Transformational deals

WINNER: Sullivan & Cromwell
Luxury US retailer Tiffany & Co hired the firm to advise on its acquisition by LVMH Moët Hennessy Louis Vuitton, the French luxury group. After the deal was initially agreed in 2019, the lawyers perceived that LVMH might be trying to delay closing, to negotiate a better price. The lawyers spent several months preparing for litigation.

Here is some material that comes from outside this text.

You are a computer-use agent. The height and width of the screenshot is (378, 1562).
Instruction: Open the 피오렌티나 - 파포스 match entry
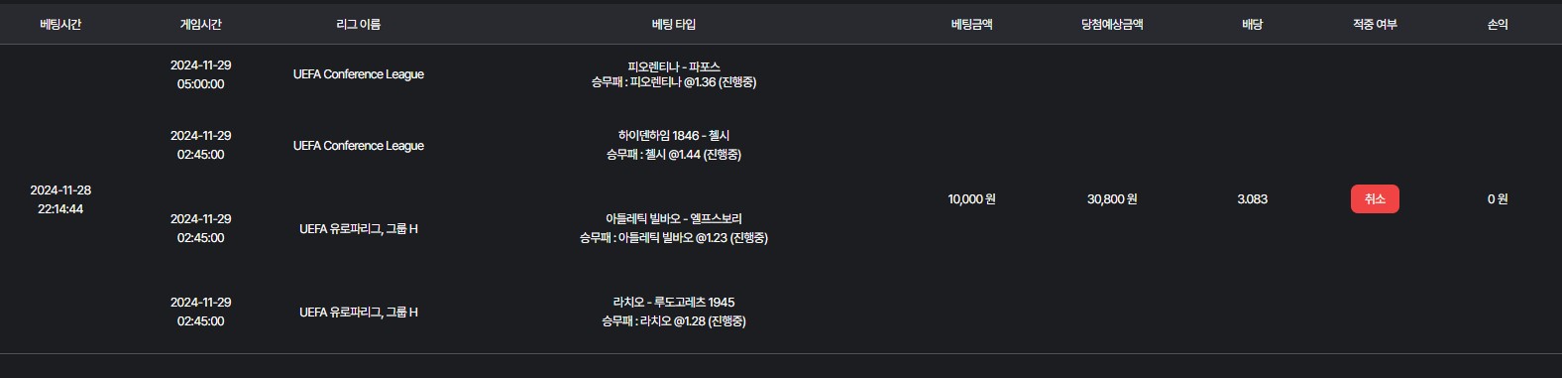674,66
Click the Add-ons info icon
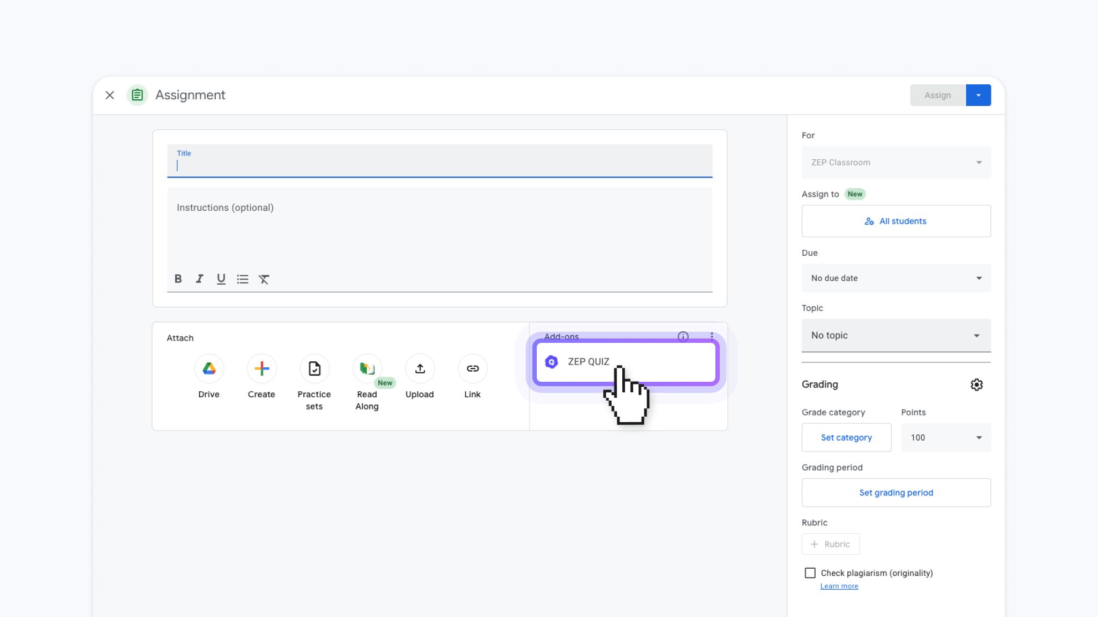 pos(683,336)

When LVMH claimed in September 2020 that the French government had instructed that the deal be put off until the new year, the law firm was able to respond by filing a complaint with the court in Delaware. The lawyers’ preparedness helped Tiffany close the deal for $131.50 per share, which was down from the originally agreed price of $135 but substantially higher than LVMH’s proposed $120.


Kirkland & Ellis
In June 2020, the firm represented food-delivery service Grubhub in its acquisition by rival Just Eat Takeaway.com. To manage the business uncertainty at the time, in the middle of the Covid-19 pandemic, the deal terms included a tiered approach to risk allocation, in which Grubhub was able to make some business decisions without approval, whereas others required consent from Just Eat. The approach has since been used by the firm as a template for other deals. The $7.3bn transaction closed in June and created one of the largest food-delivery services globally.


Morrison & Foerster
The firm advises leading tech companies that are entering uncharted territory in legal risk. Bringing together a multidisciplinary team of experts in intellectual property, corporate law, data privacy, regulatory and competition law, the firm has advised clients on several significant transactions. These include cloud software company Salesforce’s $27bn acquisition of workplace communications app Slack, and SoftBank’s sale of chip-design business Arm to US software company Nvidia.

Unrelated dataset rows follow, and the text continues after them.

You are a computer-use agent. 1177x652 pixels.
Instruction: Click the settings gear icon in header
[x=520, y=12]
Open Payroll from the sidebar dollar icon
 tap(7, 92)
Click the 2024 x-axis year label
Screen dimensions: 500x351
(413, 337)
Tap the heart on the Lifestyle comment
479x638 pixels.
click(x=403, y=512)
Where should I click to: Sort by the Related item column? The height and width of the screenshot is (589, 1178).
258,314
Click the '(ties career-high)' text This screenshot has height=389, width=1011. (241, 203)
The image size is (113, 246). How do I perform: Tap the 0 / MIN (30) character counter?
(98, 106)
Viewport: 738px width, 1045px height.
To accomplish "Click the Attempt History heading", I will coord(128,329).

Paul, Weiss, Rifkind, Wharton & Garrison
The firm represented PRA Health Sciences — a US-based organisation to which life sciences companies outsource research — when it was acquired by Irish competitor ICON. The lawyers secured terms that ensured ICON could not claim “material adverse effects” of the Covid-19 pandemic on PRA’s business as a reason to not complete the deal. This type of company is a relatively new phenomenon and the acquisition presented novel antitrust questions on top of the complexities of a cross-border transaction.


Ropes & Gray
Led by partner Hannah England, the firm advises on collaboration deals between leading pharmaceutical companies and smaller biotechnology businesses. Unlike acquisitions, in which a Big Pharma company might bring a biotech business’s research in-house, these joint ventures are designed to facilitate continuing collaborations that enable more innovation. This way, the lawyers can think less adversarially and adopt a longer-term view.

The firm worked on seven of the 15 biggest deals of this kind in 2020, including a $3bn agreement between biotech company Shape Therapeutics and pharmaceutical group Roche on a treatment for neurodegenerative diseases.